+++ Dataset records

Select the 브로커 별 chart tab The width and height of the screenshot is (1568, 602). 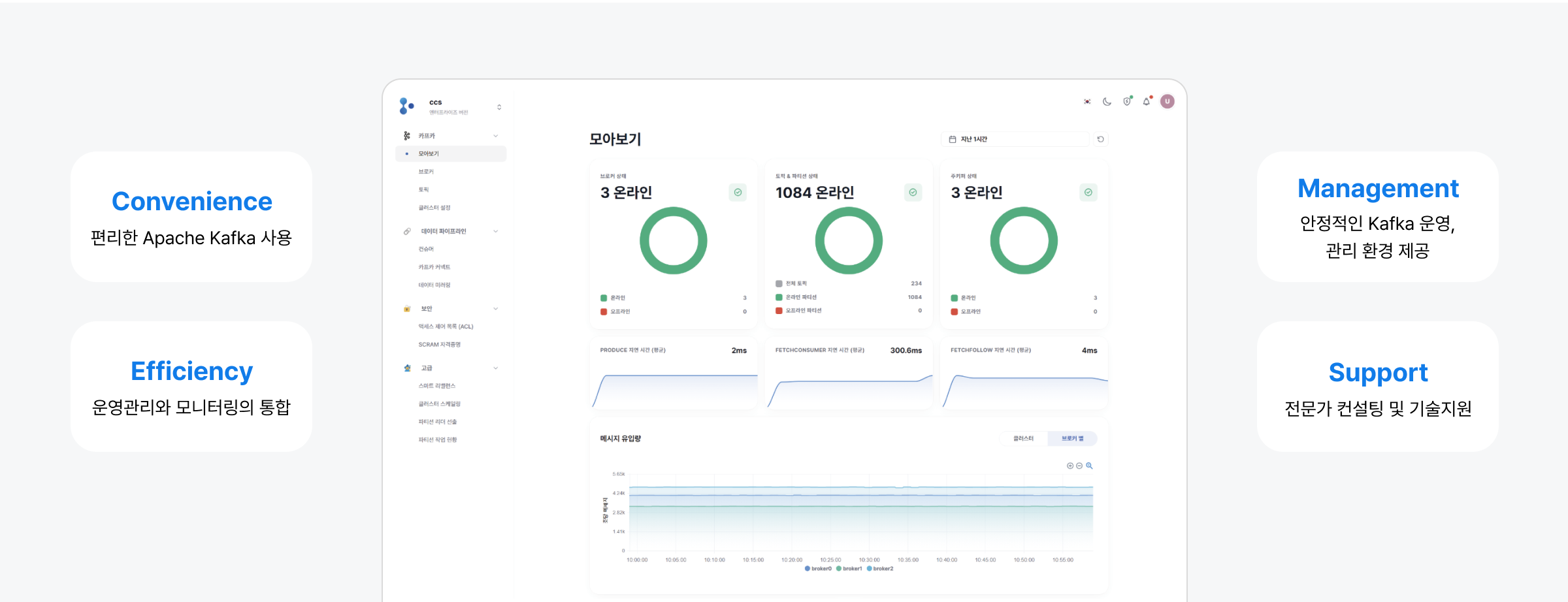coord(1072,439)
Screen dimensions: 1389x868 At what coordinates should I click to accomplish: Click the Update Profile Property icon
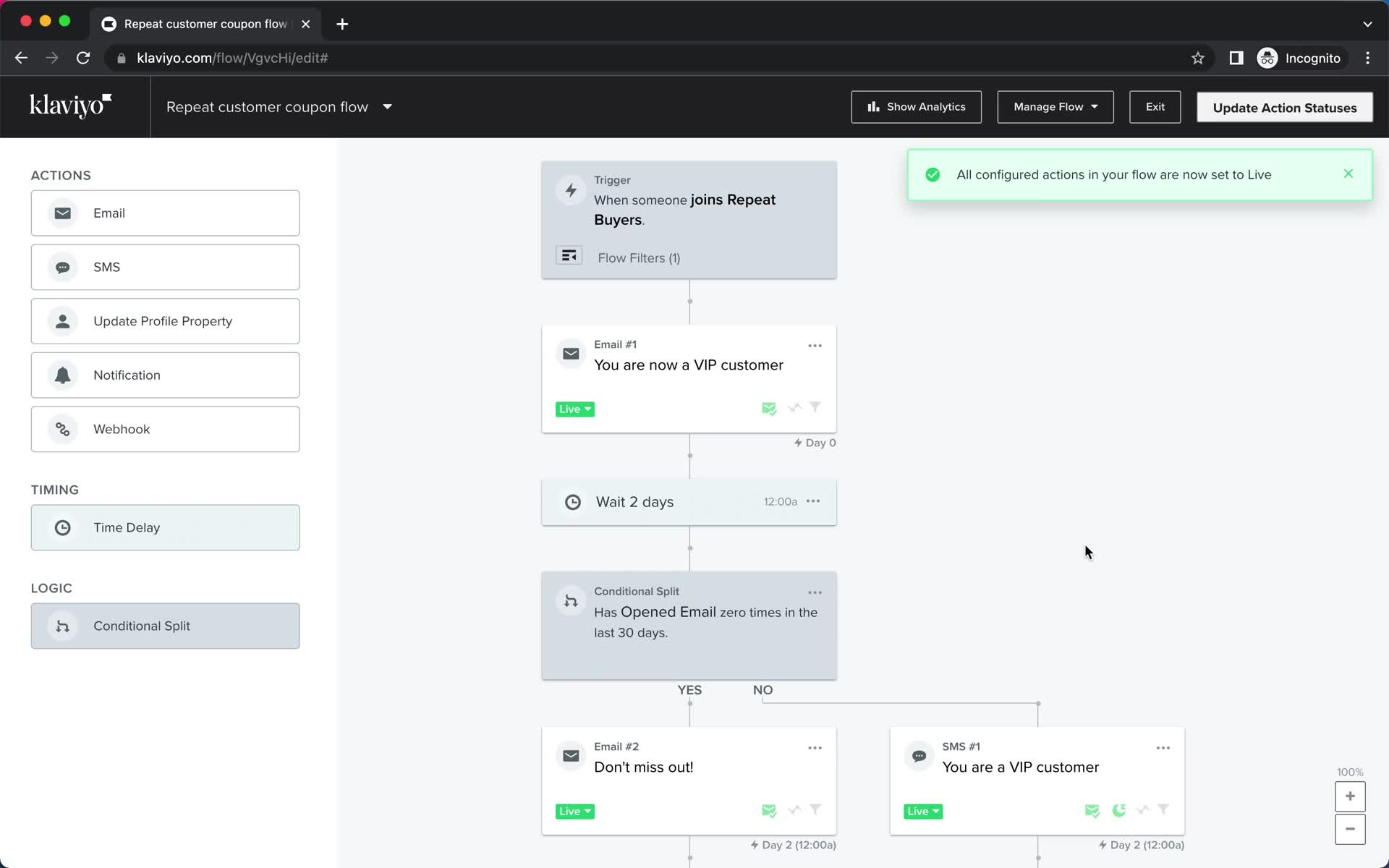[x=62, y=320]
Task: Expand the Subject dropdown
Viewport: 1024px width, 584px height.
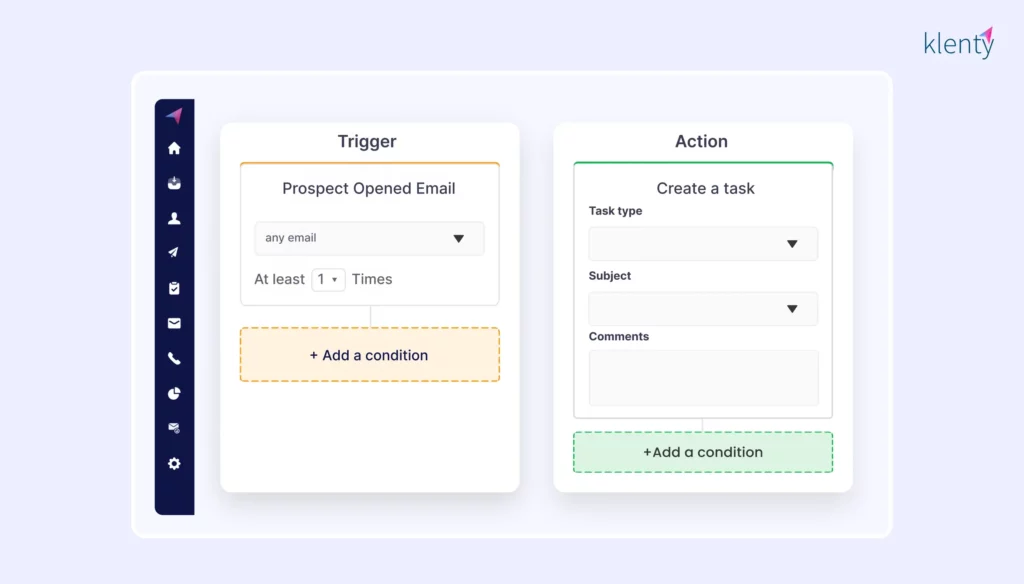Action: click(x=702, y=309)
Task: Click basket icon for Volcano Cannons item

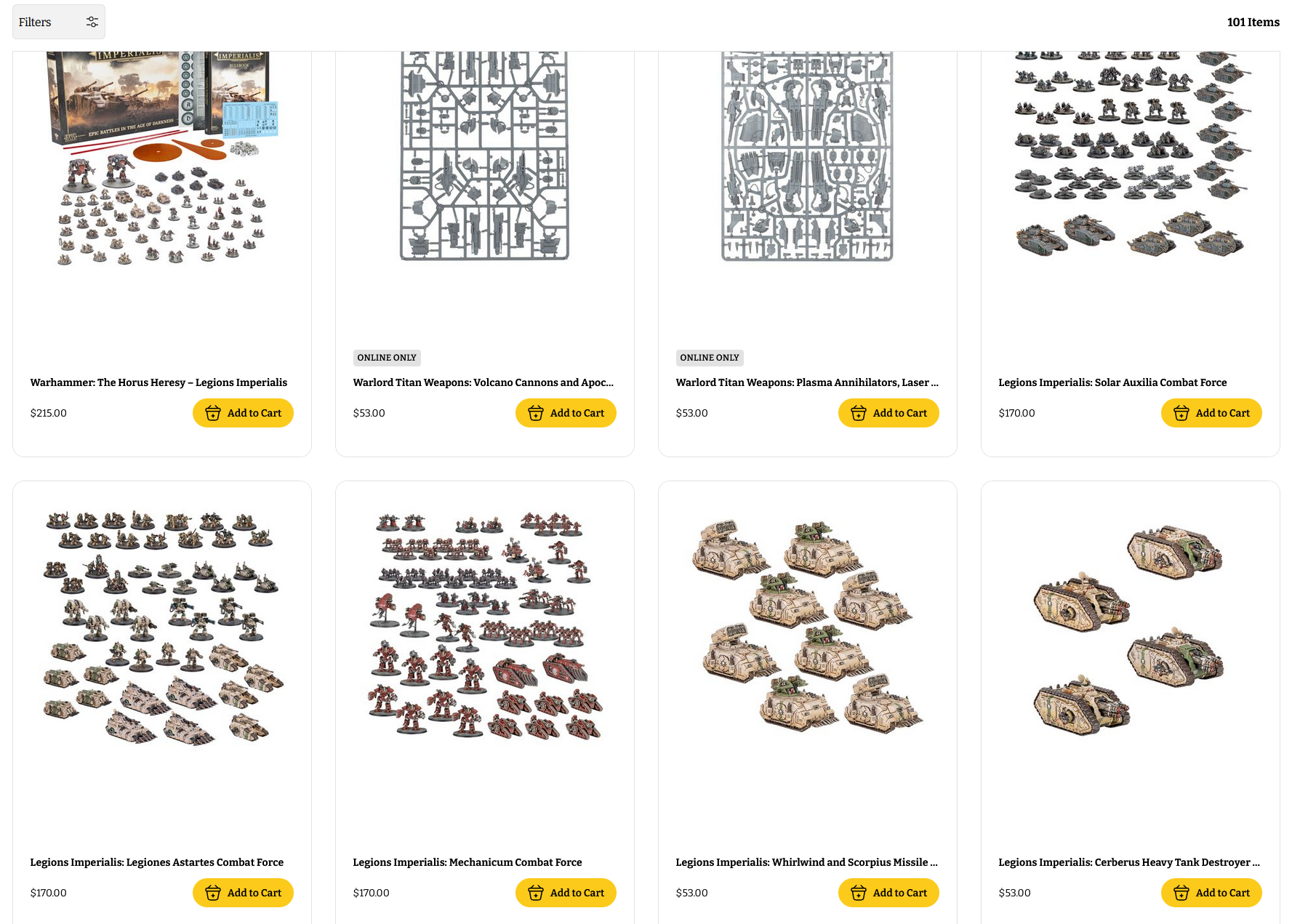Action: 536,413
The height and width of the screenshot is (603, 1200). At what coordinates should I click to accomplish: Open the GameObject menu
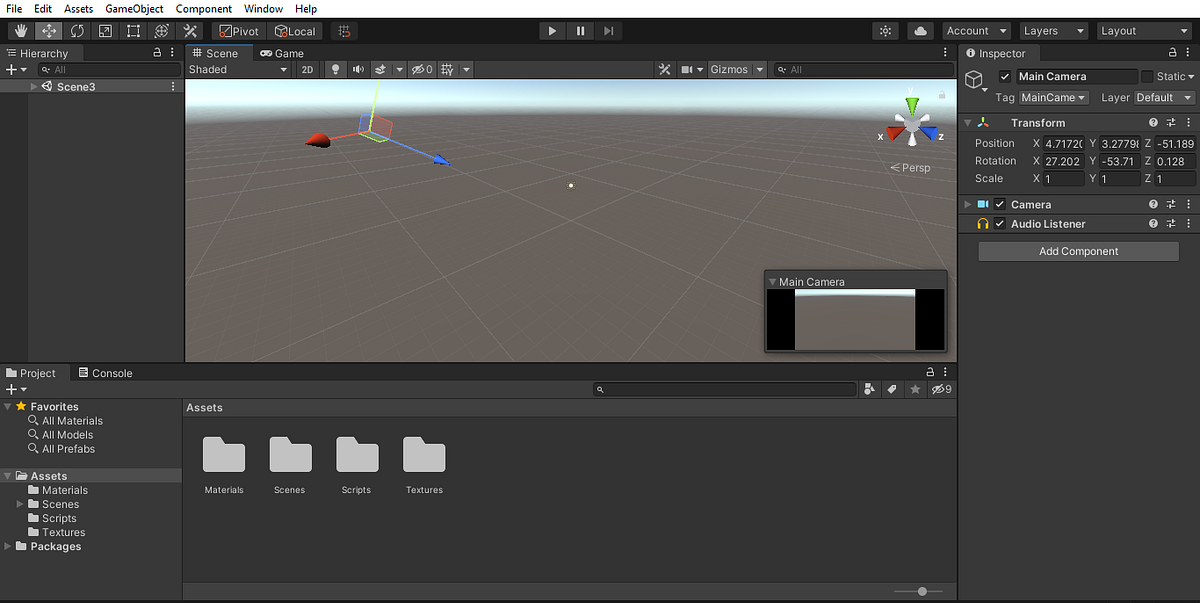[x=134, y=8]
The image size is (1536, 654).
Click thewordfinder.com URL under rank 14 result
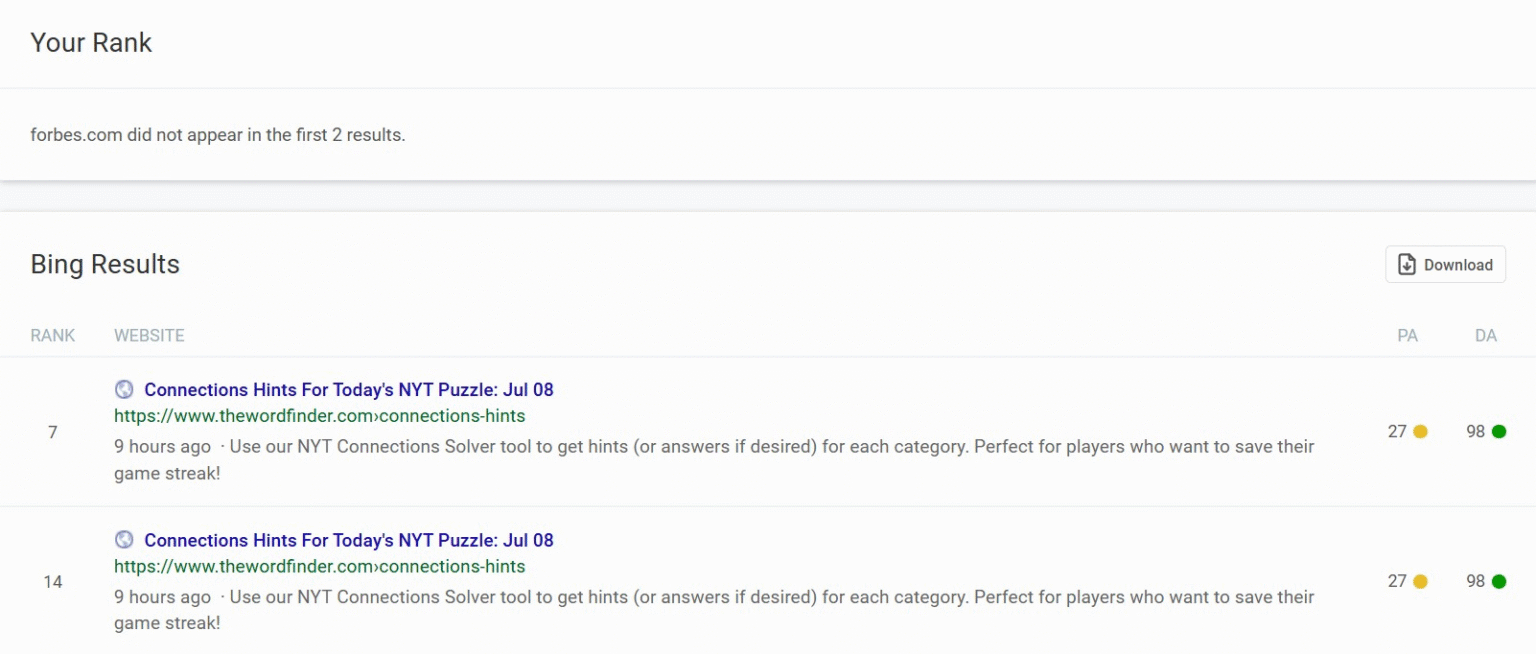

++++++

Task to complete —
Please retype the lines from the one that contains "Viewport: 1024px width, 584px height." through the final line of the data, both included, without any pictures.

Solution for this exercise —
Viewport: 1024px width, 584px height.
Action: click(x=702, y=309)
Task: Click basket icon for Volcano Cannons item

Action: 536,413
The height and width of the screenshot is (603, 1200). At what coordinates should I click to accomplish: Open the GameObject menu
[x=134, y=8]
The image size is (1536, 654).
Click thewordfinder.com URL under rank 14 result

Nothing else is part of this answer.